Passage to read:
The band broke up in 1999, however, seemingly ending the story there. But the core of the group resurfaced last year under a new guise, with a shift in musical emphasis and repertoire. Since then, Rani Arbo and Daisy Mayhem, as the group is now billed, is garnering acclaim for its mix of jug-band novelties, swing tunes, ukulele music and even some songs from Salamander Crossing’s songbook.

“Bluegrass has always been a little more rigid than swing,” said Arbo in an interview with the Eagle last year. “I really enjoy improvising in the swing genre. It’s more fun for me than improvising in bluegrass.

“Swing opens up more possibilities in my mind. I come up with better ideas, more unusual and rhythmic ideas. Bluegrass is very straight-ahead time, right on the beat. In swing there’s a lot of space between the beats and everyone in the band plays with that in a different way. There’s room for the solo instrument to mess with that micron of time.”

Rani Arbo and Daisy Mayhem are at the Berkshire Museum on Saturday night at 8. Arbo will join Pioneer Valley singer-songwriter Brooks Williams, who produced Salamander Crossing albums, for an opening set featuring the two singers and musicians on a set of tunes unique to the duo.

Paul Shapiro is no stranger to area stages. As a member of Everton Sylvester’s Searching for Banjo, the saxophonist/flutist has performed at Mass MoCA and Club Helsinki. On Saturday night, however, Shapiro will be seen in a different format, out in front of his own band, the Dreydl & Holly Revue, for a holiday-themed dance party at Mass MoCA at 8.

Task requirements:
1. Copy from the concert preview the part that opens with the words "Rani Arbo and Daisy Mayhem are" and closes with "to the duo.".
2. Name every performance venue mentioned in the concert preview, listing each one only once.
3. Extend the concert preview by writing what comes next after its final sentence.
The data that follow come from a separate source unrelated to the concert preview.

Stored data:
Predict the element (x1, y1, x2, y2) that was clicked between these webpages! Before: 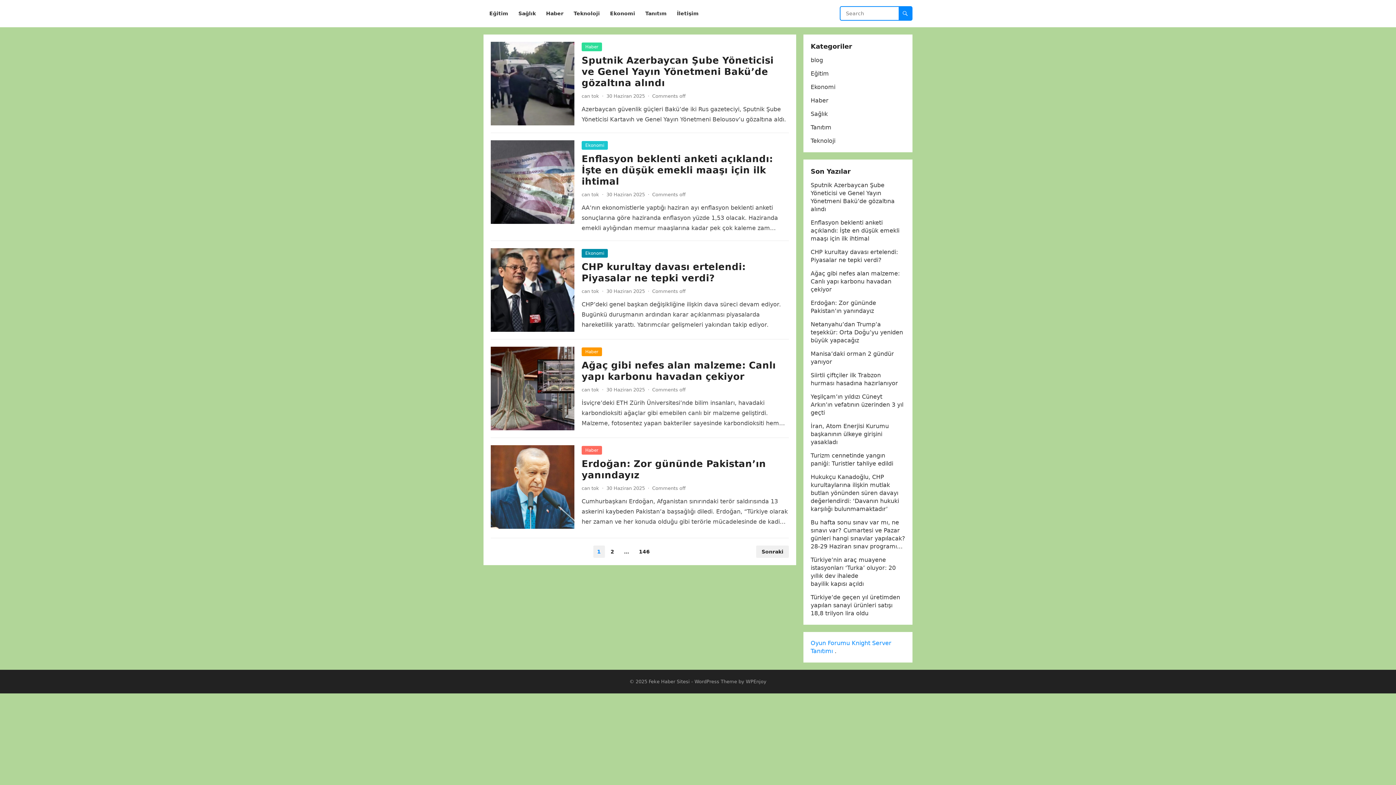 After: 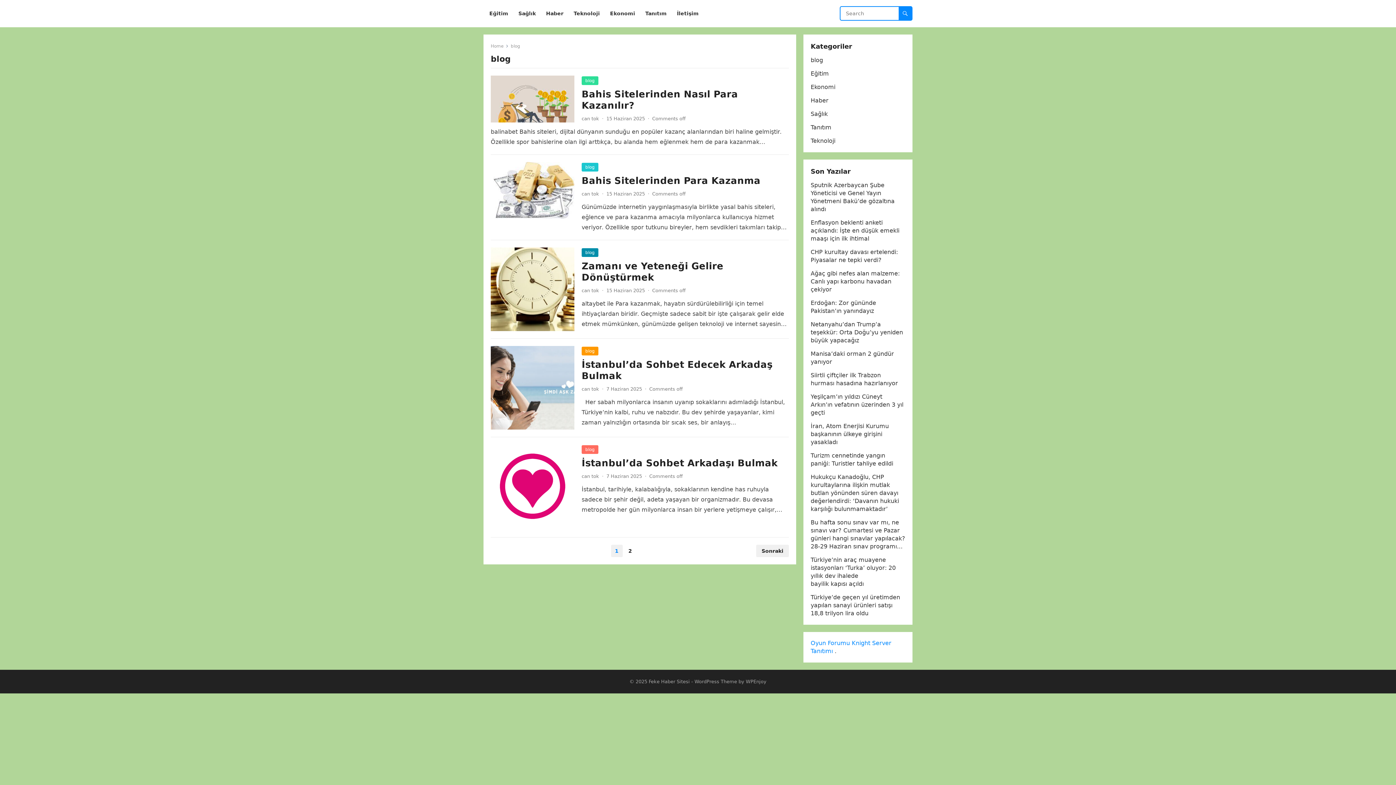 Action: label: blog bbox: (810, 56, 823, 63)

Answers to the problems:
1.
Rani Arbo and Daisy Mayhem are at the Berkshire Museum on Saturday night at 8. Arbo will join Pioneer Valley singer-songwriter Brooks Williams, who produced Salamander Crossing albums, for an opening set featuring the two singers and musicians on a set of tunes unique to the duo.

2.
Berkshire Museum
Mass MoCA
Club Helsinki

3.
“The theme is ‘Psychedelia,’ and it’s December, and we play funk, R&B and jazzy stuff, so we’re going to be psychedelicizing our funky repertoire and throwing some fun holiday stuff in too,” said Shapiro by e-mail from New York earlier this week. “It’ll be your usual psyche-disco-funka-Christmas-freilach kinda thing. We do have some fun, special surprises cooked up.”

Joining Shapiro, who has been part of New York’s music scene since the 1980s, when he led his own avant-funk band, Foreign Legion, and who was a founding member of the Brooklyn Funk Essentials and a member of Phillip Johnston’s Microscopic Septet, will be vocalists Babi Floyd (of Keith Richard’s X-pensive Winos fame) and Cilla Owens (Lionel Hampton), on vocals, bassist Booker King (Corey Glover, Searching for Banjo), keyboardist Adam Holzman (Miles Davis), and drummer Tony Lewis (Cyndi Lauper).

It will be interesting to see how the Antibalas Afrobeat Orchestra – one of the headliners of last summer’s BerkFest – fits its dozen-plus musicians on the small, corner stage at Club Helsinki on Friday night at 9.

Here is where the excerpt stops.